The strong linkage
between these populations has always been empirically apparent. This
finally settles what has been obvious and clearly establishes the
time line. Thus later incursions merely topped up an already
European palette.
What has been more
troubling has been the avoidance of this topic from the academics.
Now DNA research is systematically reducing sophism for what it truly
is. Ignoring and even denying obvious evidence should be made into a
capital crime in academe.
It all starts with
denigrating the technical abilities of our ancients by denying them
the natural wits we are all born with. We have today plenty of folks
doing more with less just to show it is possible. How many row boats
have to make a summer trip across the Atlantic?
Native Americans
and Northern Europeans more closely related than previously thought
Using genetic
analyses, scientists have discovered that Northern European
populations—including British, Scandinavians, French,
and some Eastern Europeans—descend from a mixture of two
very different ancestral populations, and one of
these populations is related to Native Americans. This
discovery helps fill gaps in scientific understanding of both Native
American and Northern European ancestry, while providing an
explanation for some genetic similarities among what would otherwise
seem to be very divergent groups. This research was published
in the November 2012 issue of the Genetics Society of America's
journal Genetics.
According to Nick Patterson, "There is a genetic link between the paleolithic population of Europe and modern Native Americans. The evidence is that the population that crossed the Bering Strait from Siberia into the Americas more than 15,000 years ago was likely related to the ancient population of Europe."
[Just
a second. The population that crossed the Atlantic more than 15,000
years ago had the island of Lyonese to step on from the edge of
Ireland to the edge of the Grand Banks as well as ample ice to rest
on. - arclein ]
According to Nick
Patterson, first author of the report, "There is a genetic link
between the paleolithic population of Europe and modern Native
Americans. The evidence is that the population that crossed the
Bering Strait from Siberia into the Americas more than 15,000 years
ago was likely related to the ancient population of Europe."

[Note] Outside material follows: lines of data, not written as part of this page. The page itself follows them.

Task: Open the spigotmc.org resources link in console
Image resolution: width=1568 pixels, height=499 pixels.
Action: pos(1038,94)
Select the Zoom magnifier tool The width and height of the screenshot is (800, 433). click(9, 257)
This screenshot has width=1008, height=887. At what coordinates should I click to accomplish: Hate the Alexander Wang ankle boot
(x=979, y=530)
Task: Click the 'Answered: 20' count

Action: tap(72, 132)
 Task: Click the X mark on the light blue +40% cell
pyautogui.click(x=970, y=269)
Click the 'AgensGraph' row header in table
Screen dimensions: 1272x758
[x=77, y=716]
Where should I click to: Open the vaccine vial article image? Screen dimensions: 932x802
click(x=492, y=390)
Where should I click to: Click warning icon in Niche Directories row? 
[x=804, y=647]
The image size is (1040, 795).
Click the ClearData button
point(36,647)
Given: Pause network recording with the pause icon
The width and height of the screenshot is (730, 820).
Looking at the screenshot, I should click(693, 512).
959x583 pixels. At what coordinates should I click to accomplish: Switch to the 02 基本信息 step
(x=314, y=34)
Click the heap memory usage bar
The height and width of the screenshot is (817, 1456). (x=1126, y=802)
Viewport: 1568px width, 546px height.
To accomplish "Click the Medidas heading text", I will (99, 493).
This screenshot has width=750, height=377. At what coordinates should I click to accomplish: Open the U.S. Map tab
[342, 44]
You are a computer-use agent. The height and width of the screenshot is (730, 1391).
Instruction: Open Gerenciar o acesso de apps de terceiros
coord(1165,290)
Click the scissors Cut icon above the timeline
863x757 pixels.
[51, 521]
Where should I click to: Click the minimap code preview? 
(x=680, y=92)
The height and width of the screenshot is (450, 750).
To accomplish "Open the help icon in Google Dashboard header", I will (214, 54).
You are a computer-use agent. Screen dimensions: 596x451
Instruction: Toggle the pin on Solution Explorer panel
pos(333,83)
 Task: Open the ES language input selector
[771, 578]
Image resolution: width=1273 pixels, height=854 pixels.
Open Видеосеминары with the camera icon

To make this discovery, Patterson worked with Harvard Medical School Professor of Genetics David Reich and other colleagues to study DNA diversity, and found that one of these ancestral populations was the first farming population of Europe, whose DNA lives on today in relatively unmixed form in Sardinians and the people of the Basque Country, and in at least the Druze population in the Middle East. The other ancestral population is likely to have been the initial hunter-gathering population of Europe. These two populations were very different when they met. Today the hunter-gathering ancestral population of Europe appears to have its closest affinity to people in far Northeastern Siberia and Native Americans.
The statistical tools for analyzing population mixture were developed by Patterson and presented in a systematic way in the report. These tools are the same ones used in previous discoveries showing that Indian populations are admixed between two highly diverged ancestral populations and showing that Neanderthals contributed one to four percent of the ancestry of present-day Europeans. In addition, the paper releases a major new dataset that characterizes genetic diversity in 934 samples from 53 diverse worldwide populations.
"The human genome holds numerous secrets. Not only does it unlock important clues to cure human disease, it also reveal clues to our prehistoric past," said Mark Johnston, Editor-in-Chief of the journal GENETICS. "This relationship between humans separated by the Atlantic Ocean reveals surprising features of the migration patterns of our ancestors, and reinforces the truth that all humans are closely related."